START EXCERPTED RECORDS
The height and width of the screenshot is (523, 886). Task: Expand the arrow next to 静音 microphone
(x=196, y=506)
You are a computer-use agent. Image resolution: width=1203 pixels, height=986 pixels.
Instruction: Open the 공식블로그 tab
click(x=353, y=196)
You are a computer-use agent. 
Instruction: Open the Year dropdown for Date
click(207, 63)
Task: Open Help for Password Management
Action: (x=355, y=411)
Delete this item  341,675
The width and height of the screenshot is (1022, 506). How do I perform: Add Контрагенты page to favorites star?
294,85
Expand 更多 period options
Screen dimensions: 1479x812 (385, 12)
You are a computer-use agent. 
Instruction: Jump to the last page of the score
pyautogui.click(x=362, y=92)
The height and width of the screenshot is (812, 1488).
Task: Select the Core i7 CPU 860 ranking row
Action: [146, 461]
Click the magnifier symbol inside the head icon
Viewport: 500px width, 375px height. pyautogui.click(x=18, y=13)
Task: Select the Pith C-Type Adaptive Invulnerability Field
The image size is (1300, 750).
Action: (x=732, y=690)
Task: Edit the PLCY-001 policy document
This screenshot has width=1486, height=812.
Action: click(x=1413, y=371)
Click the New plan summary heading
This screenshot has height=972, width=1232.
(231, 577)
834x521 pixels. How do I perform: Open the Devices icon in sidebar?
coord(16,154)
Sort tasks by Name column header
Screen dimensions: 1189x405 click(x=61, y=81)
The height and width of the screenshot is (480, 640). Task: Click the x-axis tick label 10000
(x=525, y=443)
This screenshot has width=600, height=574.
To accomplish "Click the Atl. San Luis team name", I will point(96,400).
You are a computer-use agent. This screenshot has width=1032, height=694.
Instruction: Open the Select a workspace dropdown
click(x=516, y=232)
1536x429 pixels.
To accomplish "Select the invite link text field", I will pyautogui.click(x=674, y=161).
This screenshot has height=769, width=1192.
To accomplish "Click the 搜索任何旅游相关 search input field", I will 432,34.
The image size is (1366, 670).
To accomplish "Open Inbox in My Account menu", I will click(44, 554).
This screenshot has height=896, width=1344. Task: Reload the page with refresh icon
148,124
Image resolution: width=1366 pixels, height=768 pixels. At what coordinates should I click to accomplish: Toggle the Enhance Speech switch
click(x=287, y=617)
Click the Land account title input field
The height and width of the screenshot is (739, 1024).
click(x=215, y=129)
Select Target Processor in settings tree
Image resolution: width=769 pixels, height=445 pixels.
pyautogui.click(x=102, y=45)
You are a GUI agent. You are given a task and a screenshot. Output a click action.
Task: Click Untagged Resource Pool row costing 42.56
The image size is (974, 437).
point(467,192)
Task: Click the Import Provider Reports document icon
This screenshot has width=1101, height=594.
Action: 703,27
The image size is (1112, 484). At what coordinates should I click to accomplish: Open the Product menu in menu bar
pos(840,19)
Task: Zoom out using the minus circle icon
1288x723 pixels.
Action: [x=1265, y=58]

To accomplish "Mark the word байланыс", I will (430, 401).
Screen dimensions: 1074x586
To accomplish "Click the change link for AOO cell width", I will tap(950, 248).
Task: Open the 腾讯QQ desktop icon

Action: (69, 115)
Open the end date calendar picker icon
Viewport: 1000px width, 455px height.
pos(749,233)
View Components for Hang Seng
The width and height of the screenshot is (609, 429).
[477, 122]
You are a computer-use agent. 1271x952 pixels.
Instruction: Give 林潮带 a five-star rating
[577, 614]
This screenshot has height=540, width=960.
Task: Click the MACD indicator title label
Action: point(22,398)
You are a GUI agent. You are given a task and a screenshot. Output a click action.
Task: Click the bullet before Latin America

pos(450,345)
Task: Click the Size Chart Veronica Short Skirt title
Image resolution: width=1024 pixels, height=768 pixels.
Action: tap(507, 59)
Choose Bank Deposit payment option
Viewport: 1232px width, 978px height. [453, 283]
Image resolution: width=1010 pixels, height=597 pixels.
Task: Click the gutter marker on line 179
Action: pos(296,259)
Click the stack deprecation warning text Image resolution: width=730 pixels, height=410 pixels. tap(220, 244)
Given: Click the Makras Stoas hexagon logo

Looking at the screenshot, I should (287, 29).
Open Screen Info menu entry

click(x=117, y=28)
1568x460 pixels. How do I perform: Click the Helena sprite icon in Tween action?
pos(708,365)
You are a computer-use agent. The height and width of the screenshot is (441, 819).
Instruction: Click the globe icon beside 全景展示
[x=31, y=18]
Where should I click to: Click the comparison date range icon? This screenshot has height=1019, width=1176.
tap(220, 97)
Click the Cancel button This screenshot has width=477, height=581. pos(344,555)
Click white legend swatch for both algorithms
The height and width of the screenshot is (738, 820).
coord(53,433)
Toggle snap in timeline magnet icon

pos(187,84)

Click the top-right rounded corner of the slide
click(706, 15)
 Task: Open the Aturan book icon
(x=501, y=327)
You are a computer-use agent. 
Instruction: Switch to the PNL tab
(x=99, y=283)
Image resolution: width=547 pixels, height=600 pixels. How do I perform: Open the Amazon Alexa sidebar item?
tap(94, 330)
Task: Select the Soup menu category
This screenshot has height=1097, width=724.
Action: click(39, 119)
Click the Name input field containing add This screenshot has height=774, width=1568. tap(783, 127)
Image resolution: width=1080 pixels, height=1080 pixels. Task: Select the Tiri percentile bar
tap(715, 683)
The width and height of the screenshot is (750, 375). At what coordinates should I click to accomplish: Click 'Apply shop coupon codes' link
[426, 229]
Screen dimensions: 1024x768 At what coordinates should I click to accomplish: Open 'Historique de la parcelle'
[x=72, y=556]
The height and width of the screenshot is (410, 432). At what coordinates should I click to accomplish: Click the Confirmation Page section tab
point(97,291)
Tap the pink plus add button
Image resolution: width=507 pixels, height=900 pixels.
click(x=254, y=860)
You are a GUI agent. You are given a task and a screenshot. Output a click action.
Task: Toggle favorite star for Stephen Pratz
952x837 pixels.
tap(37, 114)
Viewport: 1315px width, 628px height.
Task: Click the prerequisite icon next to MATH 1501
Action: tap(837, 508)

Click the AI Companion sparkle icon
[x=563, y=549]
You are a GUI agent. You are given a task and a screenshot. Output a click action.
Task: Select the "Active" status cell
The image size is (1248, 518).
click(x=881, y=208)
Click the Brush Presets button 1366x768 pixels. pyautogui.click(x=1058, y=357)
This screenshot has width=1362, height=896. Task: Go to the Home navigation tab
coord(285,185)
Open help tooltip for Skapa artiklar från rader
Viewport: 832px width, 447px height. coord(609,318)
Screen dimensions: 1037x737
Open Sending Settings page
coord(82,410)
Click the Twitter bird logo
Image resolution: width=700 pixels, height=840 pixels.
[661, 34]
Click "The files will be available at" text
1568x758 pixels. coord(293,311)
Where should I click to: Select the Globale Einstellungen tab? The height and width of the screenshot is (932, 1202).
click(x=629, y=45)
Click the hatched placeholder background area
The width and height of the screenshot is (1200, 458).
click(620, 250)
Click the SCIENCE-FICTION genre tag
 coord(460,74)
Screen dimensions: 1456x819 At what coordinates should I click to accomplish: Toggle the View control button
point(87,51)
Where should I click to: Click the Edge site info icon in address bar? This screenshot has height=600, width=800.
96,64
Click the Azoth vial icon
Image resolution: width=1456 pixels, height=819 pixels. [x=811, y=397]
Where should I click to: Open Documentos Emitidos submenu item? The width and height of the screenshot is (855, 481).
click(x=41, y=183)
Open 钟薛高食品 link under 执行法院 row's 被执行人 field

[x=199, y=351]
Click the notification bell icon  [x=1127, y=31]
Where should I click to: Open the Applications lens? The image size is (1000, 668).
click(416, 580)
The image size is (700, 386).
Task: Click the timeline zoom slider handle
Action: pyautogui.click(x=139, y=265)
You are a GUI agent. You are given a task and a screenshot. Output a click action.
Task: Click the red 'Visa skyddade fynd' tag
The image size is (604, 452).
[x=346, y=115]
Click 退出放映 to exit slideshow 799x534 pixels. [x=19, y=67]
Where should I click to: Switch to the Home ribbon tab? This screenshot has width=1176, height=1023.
END EXCERPTED RECORDS
◆ **ASSIGNMENT**:
Once you find the line containing "Delete this item", stop: reproduce exactly that line and every line of the data before it, and nothing else.

◆ **SOLUTION TO THIS PROBLEM**:
The height and width of the screenshot is (523, 886). Task: Expand the arrow next to 静音 microphone
(x=196, y=506)
You are a computer-use agent. Image resolution: width=1203 pixels, height=986 pixels.
Instruction: Open the 공식블로그 tab
click(x=353, y=196)
You are a computer-use agent. 
Instruction: Open the Year dropdown for Date
click(207, 63)
Task: Open Help for Password Management
Action: (x=355, y=411)
Delete this item  341,675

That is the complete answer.